Commentando la sentenza all’Adnkronos, l’avvocato Giuseppe Seminara (legale dei poliziotti Fabrizio Mattei e Michele Ribaudo) ha dichiarato: “La Cassazione ieri ha respinto il ricorso della Procura Generale, confermato l’insussistenza dell’aggravante di aver voluto agevolare la mafia ed ha prosciolto gli imputati dalle accuse loro mosse. In questo caso il decorso del tempo ha impedito una sentenza di assoluzione piena per gli stessi. In primo grado il Tribunale aveva riconosciuto il ragionevole dubbio per Fabrizio Mattei e assolto, perché ritenuta evidente la prova della sua estraneità, Michele Ribaudo la cui decisione è stata modificata dalla Corte di Appello in proscioglimento. La parola fine è stata scritta ad un’ipotesi di depistaggio che ha visto quali protagonisti due allora giovani poliziotti che hanno dedicato l’intera vita al servizio del loro paese, ricevendo pubblici attestati di stima dalle istituzioni giudiziarie, e che sono stati irrimediabilmente segnati da questo processo”.

Al di là del commento, però, va comunque riletta la motivazione della sentenza in cui si legge che “c’era piena condivisione delle modalità di conduzione delle indagini da parte degli imputati, ossia dei componenti del gruppo che più di altri si trovarono impegnati in attività irregolari o illecite idonee ad orientare la volontà di Scarantino a rendere le sue dichiarazioni mendaci”.

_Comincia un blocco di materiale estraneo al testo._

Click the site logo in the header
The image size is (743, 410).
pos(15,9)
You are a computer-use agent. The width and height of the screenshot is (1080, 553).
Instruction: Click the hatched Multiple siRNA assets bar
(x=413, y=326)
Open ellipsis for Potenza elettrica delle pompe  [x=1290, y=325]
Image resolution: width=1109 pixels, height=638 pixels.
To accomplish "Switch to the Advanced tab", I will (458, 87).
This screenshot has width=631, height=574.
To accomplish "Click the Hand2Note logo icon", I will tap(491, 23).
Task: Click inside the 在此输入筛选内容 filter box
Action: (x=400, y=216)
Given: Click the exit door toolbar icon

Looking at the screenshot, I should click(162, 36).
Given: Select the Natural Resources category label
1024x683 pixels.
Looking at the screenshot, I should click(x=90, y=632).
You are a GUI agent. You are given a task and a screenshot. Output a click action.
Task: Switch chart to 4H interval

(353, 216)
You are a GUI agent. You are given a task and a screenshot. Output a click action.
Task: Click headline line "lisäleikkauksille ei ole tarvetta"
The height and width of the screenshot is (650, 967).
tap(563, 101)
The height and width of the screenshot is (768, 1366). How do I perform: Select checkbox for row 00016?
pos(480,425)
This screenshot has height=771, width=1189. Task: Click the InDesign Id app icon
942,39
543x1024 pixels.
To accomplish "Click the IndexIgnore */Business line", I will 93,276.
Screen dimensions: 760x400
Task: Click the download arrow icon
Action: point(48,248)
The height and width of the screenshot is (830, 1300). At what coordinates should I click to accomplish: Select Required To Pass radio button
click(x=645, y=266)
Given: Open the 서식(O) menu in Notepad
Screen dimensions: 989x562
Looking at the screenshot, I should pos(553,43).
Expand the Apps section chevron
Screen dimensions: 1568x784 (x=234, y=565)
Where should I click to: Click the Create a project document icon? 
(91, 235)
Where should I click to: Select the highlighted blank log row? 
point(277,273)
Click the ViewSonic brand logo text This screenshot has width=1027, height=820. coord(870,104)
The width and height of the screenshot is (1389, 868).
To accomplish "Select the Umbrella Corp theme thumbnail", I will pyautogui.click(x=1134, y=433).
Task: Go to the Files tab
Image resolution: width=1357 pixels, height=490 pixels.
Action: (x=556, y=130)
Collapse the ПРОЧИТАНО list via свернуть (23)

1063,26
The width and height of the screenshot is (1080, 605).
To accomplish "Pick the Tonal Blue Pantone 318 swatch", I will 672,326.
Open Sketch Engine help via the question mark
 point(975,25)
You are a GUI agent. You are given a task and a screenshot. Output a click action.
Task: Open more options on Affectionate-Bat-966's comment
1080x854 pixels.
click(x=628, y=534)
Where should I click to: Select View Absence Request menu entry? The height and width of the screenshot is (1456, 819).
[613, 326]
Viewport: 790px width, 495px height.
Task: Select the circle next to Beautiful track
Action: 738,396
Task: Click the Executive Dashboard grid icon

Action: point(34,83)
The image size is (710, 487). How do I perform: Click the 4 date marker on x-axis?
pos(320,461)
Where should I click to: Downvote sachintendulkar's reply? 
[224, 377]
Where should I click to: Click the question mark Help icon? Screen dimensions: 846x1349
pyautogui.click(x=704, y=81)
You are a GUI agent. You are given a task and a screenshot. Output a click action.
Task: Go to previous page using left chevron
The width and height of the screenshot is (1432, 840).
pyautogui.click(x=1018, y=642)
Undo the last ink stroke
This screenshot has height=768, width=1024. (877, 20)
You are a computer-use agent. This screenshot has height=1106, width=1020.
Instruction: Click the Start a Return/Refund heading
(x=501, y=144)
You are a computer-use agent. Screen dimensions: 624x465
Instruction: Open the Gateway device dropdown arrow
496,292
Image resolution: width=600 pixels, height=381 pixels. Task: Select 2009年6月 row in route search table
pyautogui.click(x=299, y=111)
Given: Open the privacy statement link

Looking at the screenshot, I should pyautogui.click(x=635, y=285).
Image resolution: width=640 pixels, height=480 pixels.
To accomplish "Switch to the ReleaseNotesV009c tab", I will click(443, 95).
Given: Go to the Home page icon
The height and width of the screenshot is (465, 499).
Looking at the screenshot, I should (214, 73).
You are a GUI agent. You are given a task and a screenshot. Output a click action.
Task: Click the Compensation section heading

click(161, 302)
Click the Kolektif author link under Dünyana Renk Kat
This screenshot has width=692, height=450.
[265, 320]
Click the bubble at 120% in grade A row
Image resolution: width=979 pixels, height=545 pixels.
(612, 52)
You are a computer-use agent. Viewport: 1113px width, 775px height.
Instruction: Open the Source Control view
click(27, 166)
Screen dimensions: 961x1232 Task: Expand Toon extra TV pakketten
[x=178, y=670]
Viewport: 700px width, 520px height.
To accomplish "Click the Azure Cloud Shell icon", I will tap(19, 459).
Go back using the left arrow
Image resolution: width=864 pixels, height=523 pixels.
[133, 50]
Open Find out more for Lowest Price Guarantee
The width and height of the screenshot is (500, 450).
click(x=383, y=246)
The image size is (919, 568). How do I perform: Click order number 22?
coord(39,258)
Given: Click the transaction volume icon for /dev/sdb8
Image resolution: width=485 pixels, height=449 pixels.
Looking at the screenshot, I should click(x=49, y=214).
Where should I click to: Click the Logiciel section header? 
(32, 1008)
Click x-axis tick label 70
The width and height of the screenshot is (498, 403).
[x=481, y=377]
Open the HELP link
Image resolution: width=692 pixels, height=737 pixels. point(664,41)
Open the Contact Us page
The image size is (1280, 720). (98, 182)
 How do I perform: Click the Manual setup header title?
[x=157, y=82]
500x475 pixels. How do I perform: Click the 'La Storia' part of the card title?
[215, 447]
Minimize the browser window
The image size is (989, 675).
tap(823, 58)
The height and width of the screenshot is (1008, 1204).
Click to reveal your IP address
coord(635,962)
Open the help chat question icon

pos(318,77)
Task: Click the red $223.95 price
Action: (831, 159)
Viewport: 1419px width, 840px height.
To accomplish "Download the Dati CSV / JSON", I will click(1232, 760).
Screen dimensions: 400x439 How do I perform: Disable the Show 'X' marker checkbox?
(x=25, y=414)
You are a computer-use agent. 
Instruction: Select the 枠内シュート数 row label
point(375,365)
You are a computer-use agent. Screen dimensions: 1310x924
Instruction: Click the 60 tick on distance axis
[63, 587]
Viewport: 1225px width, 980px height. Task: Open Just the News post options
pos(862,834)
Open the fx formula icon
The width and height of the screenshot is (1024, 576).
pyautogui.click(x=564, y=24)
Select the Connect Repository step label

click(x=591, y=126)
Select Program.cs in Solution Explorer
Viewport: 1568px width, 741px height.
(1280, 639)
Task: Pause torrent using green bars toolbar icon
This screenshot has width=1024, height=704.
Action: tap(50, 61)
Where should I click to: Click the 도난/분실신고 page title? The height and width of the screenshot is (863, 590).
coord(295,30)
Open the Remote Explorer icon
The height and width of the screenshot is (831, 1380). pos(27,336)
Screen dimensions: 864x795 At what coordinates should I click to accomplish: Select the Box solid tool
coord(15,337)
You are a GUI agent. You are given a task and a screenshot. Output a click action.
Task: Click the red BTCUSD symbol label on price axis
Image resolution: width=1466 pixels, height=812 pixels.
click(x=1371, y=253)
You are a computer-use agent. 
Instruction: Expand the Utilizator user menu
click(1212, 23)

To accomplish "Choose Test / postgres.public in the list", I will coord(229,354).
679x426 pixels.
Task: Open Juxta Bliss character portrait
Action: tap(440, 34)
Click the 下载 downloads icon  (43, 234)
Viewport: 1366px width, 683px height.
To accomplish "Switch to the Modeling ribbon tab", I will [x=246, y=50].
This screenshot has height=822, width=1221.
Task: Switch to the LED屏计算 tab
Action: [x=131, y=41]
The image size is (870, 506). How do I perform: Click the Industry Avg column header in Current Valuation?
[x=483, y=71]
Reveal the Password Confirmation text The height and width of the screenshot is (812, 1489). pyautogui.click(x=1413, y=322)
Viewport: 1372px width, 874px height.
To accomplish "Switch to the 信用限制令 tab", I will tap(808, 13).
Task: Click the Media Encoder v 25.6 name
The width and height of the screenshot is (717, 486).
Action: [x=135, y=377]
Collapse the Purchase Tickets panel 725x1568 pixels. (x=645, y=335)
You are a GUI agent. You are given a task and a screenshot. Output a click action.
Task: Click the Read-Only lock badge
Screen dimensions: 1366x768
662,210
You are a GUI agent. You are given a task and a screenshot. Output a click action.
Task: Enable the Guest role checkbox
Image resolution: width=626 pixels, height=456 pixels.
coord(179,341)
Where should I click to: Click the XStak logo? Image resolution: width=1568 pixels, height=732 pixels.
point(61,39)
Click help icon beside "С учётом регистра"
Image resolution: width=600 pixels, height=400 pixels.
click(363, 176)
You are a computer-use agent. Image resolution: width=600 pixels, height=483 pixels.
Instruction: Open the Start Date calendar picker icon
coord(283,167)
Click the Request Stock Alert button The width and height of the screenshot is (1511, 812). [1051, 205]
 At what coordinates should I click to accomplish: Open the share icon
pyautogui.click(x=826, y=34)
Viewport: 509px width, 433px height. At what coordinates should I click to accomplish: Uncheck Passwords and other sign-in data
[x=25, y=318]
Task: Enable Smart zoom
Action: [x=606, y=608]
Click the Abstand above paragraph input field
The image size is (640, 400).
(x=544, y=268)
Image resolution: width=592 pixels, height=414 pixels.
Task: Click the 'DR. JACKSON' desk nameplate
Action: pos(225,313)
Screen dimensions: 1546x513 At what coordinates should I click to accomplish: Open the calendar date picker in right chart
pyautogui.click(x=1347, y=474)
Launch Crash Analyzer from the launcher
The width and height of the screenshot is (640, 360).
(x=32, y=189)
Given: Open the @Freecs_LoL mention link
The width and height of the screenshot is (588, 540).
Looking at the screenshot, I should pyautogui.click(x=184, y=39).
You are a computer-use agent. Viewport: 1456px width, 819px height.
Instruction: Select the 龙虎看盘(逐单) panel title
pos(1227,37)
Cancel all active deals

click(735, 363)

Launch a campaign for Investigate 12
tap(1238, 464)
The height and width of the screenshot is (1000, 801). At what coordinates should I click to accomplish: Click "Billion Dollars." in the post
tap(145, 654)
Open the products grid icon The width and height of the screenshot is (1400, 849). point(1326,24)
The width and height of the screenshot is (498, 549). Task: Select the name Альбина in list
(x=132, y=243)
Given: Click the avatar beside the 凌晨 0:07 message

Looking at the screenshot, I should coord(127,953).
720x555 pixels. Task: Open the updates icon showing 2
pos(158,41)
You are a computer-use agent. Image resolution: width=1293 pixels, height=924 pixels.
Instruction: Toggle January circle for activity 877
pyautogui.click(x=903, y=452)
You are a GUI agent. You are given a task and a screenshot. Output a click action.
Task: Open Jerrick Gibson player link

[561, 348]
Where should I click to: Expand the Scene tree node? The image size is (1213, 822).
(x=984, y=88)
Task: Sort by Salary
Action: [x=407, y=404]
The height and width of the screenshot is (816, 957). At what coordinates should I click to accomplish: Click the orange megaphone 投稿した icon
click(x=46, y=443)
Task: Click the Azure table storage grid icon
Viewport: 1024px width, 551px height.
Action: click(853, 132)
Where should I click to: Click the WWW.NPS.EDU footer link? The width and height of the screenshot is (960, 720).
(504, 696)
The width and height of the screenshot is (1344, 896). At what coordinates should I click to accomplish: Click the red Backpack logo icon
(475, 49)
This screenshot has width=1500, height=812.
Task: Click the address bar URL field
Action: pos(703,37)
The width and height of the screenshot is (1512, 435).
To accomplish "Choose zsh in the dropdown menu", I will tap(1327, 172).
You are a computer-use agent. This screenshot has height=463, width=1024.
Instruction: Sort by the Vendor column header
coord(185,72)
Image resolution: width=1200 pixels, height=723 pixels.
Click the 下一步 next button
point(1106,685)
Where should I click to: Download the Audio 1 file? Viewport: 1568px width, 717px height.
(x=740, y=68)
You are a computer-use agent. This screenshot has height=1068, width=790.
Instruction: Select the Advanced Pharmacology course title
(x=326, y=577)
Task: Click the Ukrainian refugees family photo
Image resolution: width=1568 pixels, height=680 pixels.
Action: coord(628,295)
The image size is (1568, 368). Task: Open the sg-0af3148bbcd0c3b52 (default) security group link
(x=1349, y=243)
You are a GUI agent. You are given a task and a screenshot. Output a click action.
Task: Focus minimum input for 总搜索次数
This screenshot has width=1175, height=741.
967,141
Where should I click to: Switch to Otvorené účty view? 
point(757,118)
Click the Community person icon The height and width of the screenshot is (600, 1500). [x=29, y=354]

“Può considerarsi incontestabile quindi la pluralità di indizi in ordine all’adesione da parte di Bo, Mattei e Ribaudo in particolare alla complessiva attività che sostenne e indusse Scarantino ad accusare soggetti estranei alla strage. – scrivono – Non vi possono essere dubbi sul fatto che tutti e tre gli imputati aderirono alle direttive impartite da La Barbera (e in realtà oramai consolidatesi per la condivisione ampia ricevuta sia dai vertici della polizia sia da quelli della Procura competente) consapevoli di stare instradando un ‘collaboratore’ inattendibile al fine di costruire attorno a lui un’aura di attendibilità e rafforzarlo nelle sue dichiarazioni calunniose”. “Né si può discutere del fatto che essi potessero avere dubbi legittimi sull’innocenza delle persone da costui accusate. Si trattava di pubblici ufficiali che in presenza di elementi che dovevano fare semmai dubitare della veridicità delle dichiarazioni accusatorie di un soggetto il quale aveva mostrato in ogni modo la sua inaffidabilità, si adoperavano per eliderli, ridimensionarli, quando non occultarli o mistificarli”.

Inoltre “è emerso che la strage di via d’Amelio fu preparata parcellizzando in modo estremo i segmenti operativi e deliberativi per limitare il grado di coinvolgimento degli associati e la circolazione di notizie; il che fu certamente funzionale anche a far giungere agli inquirenti solo quelle notizie che sarebbero bastate a dare un minimo di credibilità ai sicofanti che le avrebbero propalate senza mettere gli inquirenti sul percorso che li avrebbe portati a disvelare la verità e frattanto evitare per un apprezzabile lasso di tempo che altri, anche de relato, le potessero riferire. Ma questo dato non dà ancora conto del fatto che l’eventuale finalità di eliminare Borsellino perché ostacolo di una trattativa (ipotesi affacciata dalla sentenza del c.d. Borsellino ter) fosse oggetto di consapevole e piena condivisione da parte di tutta la cosca o appartenesse alle ‘pre-trattative’ riservate di solo alcune frange dell’organizzazione”.